'Project Chrysalis' is indeed transformative – but not for Bloxham
The Irish Stock Exchange dubbed its shift to a plc as 'Project Chrysalis', but there was to be no transformation of Bloxham Stockbrokers' fortunes by the move.
Earlier this year, Bloxham liquidator Kieran Wallace lost a High Court case where he argued that the termination of the stockbroking firm's membership of the exchange had not been made for proper purposes and that it would, as a result, lose out on the impending demutualisation windfall.

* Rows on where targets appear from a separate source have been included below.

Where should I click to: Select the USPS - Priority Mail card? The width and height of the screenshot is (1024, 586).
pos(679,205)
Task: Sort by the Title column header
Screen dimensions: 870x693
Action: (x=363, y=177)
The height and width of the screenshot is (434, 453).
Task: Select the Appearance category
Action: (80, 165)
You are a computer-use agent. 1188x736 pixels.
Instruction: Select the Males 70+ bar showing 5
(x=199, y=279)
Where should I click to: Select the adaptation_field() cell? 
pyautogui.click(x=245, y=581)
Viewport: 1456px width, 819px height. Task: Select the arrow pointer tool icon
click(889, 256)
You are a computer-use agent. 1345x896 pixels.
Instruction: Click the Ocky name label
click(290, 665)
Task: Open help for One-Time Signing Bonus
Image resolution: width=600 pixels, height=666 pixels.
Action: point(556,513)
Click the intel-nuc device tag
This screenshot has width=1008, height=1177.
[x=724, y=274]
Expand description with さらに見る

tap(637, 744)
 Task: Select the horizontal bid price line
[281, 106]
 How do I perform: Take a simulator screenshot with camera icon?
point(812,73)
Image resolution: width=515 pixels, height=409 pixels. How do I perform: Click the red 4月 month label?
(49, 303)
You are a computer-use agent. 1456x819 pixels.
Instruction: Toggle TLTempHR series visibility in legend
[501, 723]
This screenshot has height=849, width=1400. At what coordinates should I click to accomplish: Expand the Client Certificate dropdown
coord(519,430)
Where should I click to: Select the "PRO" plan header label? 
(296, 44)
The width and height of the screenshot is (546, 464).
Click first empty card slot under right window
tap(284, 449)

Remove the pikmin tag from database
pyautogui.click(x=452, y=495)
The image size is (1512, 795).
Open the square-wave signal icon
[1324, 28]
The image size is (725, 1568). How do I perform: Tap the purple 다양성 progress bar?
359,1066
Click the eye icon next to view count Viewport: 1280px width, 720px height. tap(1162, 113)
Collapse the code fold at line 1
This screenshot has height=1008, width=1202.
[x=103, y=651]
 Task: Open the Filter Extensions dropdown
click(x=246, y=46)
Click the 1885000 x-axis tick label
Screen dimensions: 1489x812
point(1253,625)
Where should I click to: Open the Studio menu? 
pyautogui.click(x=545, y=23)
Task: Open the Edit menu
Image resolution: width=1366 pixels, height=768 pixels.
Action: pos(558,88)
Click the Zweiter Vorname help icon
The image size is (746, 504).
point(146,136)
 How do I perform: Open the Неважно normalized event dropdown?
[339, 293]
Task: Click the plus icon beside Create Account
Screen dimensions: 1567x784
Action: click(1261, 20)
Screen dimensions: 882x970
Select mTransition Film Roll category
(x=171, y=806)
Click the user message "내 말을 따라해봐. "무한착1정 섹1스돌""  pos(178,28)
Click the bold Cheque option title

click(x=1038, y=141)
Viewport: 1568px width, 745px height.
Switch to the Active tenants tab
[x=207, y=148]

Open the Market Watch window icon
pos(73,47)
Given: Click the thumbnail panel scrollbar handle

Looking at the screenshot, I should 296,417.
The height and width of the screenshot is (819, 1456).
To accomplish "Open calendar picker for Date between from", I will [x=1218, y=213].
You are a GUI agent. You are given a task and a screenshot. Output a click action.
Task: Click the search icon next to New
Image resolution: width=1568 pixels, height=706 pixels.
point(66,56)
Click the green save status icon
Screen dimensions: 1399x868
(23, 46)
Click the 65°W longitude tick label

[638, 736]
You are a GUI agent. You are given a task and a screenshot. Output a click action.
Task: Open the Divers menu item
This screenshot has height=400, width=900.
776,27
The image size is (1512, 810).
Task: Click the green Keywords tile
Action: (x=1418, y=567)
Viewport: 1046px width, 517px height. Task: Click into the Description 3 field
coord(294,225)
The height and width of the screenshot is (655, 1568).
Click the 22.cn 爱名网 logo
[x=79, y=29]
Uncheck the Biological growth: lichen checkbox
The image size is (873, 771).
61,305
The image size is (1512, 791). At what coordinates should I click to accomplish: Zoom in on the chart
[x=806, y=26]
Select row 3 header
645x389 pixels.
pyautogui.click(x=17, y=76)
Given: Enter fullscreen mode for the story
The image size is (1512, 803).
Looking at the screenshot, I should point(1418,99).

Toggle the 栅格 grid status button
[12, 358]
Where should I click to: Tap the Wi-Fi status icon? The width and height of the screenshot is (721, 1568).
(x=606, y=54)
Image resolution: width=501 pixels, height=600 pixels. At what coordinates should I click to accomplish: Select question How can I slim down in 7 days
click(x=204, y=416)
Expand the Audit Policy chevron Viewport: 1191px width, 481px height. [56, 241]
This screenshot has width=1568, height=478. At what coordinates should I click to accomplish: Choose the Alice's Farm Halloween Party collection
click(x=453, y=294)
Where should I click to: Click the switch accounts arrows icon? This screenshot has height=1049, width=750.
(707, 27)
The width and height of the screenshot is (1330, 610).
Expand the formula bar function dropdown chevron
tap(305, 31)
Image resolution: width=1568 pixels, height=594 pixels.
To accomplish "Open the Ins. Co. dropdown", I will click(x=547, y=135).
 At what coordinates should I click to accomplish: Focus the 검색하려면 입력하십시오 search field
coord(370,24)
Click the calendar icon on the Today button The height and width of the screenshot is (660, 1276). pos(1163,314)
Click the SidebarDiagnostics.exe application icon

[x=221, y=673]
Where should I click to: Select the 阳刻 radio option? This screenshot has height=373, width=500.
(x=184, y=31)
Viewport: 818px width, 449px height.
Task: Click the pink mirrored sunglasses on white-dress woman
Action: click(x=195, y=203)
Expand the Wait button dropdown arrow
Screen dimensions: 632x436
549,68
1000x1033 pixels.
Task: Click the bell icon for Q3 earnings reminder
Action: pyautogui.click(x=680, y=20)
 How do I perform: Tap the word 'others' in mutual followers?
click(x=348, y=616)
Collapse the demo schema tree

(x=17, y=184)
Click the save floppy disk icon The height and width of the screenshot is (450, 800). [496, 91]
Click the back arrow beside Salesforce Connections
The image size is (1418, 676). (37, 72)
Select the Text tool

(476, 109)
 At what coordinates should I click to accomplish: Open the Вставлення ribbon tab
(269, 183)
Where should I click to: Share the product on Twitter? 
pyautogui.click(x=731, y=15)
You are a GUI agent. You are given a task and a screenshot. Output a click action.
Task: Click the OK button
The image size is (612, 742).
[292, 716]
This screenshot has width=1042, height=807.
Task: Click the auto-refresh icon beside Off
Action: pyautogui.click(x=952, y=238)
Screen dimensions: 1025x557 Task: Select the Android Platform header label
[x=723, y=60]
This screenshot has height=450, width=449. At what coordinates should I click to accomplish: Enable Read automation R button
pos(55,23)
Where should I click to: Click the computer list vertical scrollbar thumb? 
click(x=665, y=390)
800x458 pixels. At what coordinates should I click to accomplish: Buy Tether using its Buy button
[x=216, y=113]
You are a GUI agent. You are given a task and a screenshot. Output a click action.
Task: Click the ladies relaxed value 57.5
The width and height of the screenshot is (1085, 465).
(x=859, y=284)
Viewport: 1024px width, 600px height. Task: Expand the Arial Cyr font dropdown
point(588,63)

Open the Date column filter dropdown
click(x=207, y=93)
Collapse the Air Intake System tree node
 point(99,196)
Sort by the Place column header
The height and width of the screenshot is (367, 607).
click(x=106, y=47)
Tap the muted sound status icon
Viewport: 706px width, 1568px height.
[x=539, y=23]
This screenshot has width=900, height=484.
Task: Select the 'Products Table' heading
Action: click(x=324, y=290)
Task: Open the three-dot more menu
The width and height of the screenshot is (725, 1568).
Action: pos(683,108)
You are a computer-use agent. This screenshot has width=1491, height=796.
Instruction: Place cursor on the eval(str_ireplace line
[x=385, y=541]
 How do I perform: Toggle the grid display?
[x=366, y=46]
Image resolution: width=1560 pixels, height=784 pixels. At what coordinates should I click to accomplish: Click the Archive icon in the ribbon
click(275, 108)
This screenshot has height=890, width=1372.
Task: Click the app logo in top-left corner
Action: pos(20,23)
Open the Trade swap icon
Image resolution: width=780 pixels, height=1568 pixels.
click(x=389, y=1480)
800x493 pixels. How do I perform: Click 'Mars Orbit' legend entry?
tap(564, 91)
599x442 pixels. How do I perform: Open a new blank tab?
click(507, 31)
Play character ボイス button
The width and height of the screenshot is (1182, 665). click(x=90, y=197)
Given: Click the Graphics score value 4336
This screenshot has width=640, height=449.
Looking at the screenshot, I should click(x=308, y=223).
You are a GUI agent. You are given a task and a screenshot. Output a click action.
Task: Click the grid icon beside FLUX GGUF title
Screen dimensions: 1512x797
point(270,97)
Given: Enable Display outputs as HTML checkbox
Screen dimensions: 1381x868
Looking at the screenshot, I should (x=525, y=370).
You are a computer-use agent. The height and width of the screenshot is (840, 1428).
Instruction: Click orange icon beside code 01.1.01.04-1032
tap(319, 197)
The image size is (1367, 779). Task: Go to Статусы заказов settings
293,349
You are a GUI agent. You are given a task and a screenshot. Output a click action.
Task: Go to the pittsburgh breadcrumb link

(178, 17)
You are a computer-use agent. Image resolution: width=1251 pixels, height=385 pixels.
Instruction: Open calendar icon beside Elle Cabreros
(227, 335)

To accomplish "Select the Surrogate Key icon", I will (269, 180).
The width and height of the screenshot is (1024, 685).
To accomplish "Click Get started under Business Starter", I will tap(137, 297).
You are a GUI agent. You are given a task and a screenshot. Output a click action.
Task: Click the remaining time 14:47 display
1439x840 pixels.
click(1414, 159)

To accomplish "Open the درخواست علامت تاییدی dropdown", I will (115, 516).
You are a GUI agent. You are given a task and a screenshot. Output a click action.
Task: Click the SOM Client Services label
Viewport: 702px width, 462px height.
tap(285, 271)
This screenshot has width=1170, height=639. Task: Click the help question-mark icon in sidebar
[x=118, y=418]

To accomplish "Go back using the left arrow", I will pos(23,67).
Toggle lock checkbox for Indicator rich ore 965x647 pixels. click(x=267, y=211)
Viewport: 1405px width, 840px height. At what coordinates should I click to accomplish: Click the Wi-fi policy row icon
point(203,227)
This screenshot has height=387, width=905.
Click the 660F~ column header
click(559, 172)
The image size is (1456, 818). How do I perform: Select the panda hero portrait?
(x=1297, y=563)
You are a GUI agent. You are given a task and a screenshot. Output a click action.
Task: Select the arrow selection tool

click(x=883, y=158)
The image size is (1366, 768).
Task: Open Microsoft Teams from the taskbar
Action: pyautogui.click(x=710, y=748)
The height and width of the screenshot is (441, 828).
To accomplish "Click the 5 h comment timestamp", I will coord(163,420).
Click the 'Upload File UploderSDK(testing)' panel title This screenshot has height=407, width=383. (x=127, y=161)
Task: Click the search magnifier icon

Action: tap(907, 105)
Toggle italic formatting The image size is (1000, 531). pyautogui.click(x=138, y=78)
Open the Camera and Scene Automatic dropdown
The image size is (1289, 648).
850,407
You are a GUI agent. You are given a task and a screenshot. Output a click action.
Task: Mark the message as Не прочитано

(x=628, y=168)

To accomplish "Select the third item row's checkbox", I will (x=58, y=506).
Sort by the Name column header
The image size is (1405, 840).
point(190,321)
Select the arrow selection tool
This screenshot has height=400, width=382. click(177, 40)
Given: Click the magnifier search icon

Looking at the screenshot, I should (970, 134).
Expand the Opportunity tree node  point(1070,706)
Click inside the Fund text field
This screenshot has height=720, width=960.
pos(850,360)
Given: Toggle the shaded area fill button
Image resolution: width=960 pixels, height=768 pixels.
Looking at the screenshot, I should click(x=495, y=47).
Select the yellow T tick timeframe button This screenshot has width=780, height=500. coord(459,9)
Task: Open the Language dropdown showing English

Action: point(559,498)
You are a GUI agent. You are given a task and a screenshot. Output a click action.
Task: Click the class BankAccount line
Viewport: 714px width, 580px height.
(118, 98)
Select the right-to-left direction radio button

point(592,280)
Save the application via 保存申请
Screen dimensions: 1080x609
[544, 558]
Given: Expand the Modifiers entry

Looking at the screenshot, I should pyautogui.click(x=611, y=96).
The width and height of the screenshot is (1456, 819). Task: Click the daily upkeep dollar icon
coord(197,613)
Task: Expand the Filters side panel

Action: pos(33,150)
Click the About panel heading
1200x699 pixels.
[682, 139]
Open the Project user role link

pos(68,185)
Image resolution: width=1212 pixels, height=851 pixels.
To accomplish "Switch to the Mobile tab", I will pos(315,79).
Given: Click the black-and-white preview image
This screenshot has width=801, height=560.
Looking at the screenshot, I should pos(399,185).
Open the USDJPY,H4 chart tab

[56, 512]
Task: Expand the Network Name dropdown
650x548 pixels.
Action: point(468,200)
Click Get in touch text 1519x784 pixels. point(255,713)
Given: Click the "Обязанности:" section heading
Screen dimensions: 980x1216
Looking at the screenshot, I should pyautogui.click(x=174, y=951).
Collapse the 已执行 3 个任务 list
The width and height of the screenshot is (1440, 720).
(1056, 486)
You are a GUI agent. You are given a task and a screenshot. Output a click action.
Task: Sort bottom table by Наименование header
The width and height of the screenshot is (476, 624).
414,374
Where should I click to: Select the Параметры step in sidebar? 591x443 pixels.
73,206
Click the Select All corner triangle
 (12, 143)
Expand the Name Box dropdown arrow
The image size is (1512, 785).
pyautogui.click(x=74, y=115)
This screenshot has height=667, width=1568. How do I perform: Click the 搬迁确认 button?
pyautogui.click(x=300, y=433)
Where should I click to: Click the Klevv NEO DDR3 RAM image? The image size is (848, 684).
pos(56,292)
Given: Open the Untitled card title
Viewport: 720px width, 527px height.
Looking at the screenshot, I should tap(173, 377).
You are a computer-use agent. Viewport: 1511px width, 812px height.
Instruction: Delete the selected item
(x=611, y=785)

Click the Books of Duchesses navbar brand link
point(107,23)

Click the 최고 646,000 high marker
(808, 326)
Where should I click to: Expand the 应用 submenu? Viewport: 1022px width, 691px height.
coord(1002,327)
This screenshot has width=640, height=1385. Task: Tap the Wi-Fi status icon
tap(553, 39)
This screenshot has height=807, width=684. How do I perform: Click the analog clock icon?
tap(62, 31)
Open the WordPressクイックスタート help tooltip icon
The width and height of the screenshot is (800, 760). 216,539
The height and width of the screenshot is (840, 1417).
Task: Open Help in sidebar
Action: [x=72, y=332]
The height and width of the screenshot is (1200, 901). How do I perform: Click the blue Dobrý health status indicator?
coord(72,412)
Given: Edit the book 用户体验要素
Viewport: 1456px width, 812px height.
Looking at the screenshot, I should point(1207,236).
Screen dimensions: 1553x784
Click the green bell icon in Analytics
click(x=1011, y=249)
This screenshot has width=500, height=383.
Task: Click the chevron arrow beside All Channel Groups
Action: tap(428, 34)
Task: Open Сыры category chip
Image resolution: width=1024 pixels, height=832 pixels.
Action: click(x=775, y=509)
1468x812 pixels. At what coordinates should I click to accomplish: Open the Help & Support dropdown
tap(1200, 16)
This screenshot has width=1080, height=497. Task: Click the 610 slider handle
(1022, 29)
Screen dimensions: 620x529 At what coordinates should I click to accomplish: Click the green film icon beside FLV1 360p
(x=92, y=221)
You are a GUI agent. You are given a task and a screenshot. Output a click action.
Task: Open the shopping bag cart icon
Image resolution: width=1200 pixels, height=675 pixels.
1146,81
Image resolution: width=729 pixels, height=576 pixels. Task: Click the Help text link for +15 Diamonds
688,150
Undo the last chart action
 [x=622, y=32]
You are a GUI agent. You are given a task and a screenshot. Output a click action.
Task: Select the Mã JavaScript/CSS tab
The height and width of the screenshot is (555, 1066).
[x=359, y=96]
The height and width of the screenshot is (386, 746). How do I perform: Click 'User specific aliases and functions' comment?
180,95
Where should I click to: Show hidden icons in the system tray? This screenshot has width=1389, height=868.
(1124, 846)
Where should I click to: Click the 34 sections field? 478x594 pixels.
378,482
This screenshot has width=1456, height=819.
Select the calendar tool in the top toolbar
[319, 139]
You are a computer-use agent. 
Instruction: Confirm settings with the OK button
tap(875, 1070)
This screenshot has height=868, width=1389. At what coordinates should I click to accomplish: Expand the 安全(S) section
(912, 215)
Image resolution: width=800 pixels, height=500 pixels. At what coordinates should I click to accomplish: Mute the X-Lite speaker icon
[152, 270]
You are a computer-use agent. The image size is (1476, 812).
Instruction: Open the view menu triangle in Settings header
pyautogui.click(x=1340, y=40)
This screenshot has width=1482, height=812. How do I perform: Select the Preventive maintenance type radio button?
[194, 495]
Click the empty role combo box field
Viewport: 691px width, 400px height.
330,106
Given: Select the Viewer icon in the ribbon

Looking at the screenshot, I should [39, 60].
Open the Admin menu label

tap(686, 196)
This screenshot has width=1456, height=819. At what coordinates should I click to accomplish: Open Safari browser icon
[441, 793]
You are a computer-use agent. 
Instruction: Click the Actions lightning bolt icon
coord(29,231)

But Mr Justice Peter Charleton ruled there was "no reliable evidence" that the December 2012 decision to terminate Bloxham's membership of the Irish Stock Exchange arose from a conspiracy or was engineered so as to financially benefit other member firms of the ISE as opposed to being made for the benefit of the ISE as a whole.
The judge said Bloxham had been afflicted by "deeply unfortunate circumstances". But he stressed that the termination of its membership had been effected because there was "literally no prospect" of the firm returning to active membership.
Bloxham, which operated as an unlimited partnership, went into meltdown in spring 2012 when the firm's head of finance and compliance, Tadhg Gunnell, revealed there were certain financial irregularities that were hidden over the years.
The firm had 17,000 private clients at the time.
Mr Wallace took the High Court action for the benefit of Bloxham's creditors, including National Irish Bank, which was owed €8.5m, and the Revenue Commissioners, which was owed €2.3m.
Securing the windfall from the exchange would have meant a higher payout to Bloxham's creditors.